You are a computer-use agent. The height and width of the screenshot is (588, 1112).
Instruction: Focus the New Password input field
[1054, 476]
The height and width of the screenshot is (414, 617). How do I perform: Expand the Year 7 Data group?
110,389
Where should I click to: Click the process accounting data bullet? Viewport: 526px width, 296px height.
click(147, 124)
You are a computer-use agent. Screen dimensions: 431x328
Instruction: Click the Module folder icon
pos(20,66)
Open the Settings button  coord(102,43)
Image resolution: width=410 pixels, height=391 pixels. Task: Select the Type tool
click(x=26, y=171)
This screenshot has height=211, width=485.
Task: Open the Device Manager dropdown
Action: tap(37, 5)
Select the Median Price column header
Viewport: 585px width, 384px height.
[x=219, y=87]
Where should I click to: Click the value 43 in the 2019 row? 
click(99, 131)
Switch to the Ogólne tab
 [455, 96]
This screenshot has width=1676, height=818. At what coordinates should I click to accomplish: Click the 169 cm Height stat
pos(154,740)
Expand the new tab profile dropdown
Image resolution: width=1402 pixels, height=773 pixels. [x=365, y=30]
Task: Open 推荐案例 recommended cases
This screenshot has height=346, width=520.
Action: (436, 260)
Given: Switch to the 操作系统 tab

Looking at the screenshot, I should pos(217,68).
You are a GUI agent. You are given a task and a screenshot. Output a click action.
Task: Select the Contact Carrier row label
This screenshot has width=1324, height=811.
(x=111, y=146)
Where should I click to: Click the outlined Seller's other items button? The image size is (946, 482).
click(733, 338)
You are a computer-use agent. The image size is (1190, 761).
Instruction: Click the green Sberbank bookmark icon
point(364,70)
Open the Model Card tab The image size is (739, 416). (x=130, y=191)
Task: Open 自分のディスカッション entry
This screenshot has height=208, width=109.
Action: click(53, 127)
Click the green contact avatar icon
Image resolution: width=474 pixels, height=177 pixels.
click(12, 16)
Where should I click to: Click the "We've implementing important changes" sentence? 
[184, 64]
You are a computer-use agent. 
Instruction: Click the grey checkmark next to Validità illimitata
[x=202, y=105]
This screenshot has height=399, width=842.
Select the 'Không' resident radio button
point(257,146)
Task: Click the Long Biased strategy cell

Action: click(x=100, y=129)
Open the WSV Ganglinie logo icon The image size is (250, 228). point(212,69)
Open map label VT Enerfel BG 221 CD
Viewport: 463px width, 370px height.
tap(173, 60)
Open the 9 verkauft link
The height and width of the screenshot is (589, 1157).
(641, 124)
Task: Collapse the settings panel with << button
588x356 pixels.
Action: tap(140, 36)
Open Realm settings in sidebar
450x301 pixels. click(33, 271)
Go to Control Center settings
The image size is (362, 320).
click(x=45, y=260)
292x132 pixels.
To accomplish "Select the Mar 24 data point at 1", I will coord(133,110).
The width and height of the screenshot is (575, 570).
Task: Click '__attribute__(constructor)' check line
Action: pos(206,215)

ACTION ITEM.
Reproduce the material exactly, from the first line to the last.

WRITTEN ANSWER.
You are a computer-use agent. The height and width of the screenshot is (588, 1112).
Instruction: Focus the New Password input field
[1054, 476]
The height and width of the screenshot is (414, 617). How do I perform: Expand the Year 7 Data group?
110,389
Where should I click to: Click the process accounting data bullet? Viewport: 526px width, 296px height.
click(147, 124)
You are a computer-use agent. Screen dimensions: 431x328
Instruction: Click the Module folder icon
pos(20,66)
Open the Settings button  coord(102,43)
Image resolution: width=410 pixels, height=391 pixels. Task: Select the Type tool
click(x=26, y=171)
This screenshot has height=211, width=485.
Task: Open the Device Manager dropdown
Action: tap(37, 5)
Select the Median Price column header
Viewport: 585px width, 384px height.
[x=219, y=87]
Where should I click to: Click the value 43 in the 2019 row? 
click(99, 131)
Switch to the Ogólne tab
 [455, 96]
This screenshot has width=1676, height=818. At what coordinates should I click to accomplish: Click the 169 cm Height stat
pos(154,740)
Expand the new tab profile dropdown
Image resolution: width=1402 pixels, height=773 pixels. [x=365, y=30]
Task: Open 推荐案例 recommended cases
This screenshot has height=346, width=520.
Action: (436, 260)
Given: Switch to the 操作系统 tab

Looking at the screenshot, I should pos(217,68).
You are a GUI agent. You are given a task and a screenshot. Output a click action.
Task: Select the Contact Carrier row label
This screenshot has width=1324, height=811.
(x=111, y=146)
Where should I click to: Click the outlined Seller's other items button? The image size is (946, 482).
click(733, 338)
You are a computer-use agent. The image size is (1190, 761).
Instruction: Click the green Sberbank bookmark icon
point(364,70)
Open the Model Card tab The image size is (739, 416). (x=130, y=191)
Task: Open 自分のディスカッション entry
This screenshot has height=208, width=109.
Action: click(53, 127)
Click the green contact avatar icon
Image resolution: width=474 pixels, height=177 pixels.
click(12, 16)
Where should I click to: Click the "We've implementing important changes" sentence? 
[184, 64]
You are a computer-use agent. 
Instruction: Click the grey checkmark next to Validità illimitata
[x=202, y=105]
This screenshot has height=399, width=842.
Select the 'Không' resident radio button
point(257,146)
Task: Click the Long Biased strategy cell

Action: click(x=100, y=129)
Open the WSV Ganglinie logo icon The image size is (250, 228). point(212,69)
Open map label VT Enerfel BG 221 CD
Viewport: 463px width, 370px height.
tap(173, 60)
Open the 9 verkauft link
The height and width of the screenshot is (589, 1157).
(641, 124)
Task: Collapse the settings panel with << button
588x356 pixels.
Action: tap(140, 36)
Open Realm settings in sidebar
450x301 pixels. click(33, 271)
Go to Control Center settings
The image size is (362, 320).
click(x=45, y=260)
292x132 pixels.
To accomplish "Select the Mar 24 data point at 1", I will coord(133,110).
The width and height of the screenshot is (575, 570).
Task: Click '__attribute__(constructor)' check line
Action: pos(206,215)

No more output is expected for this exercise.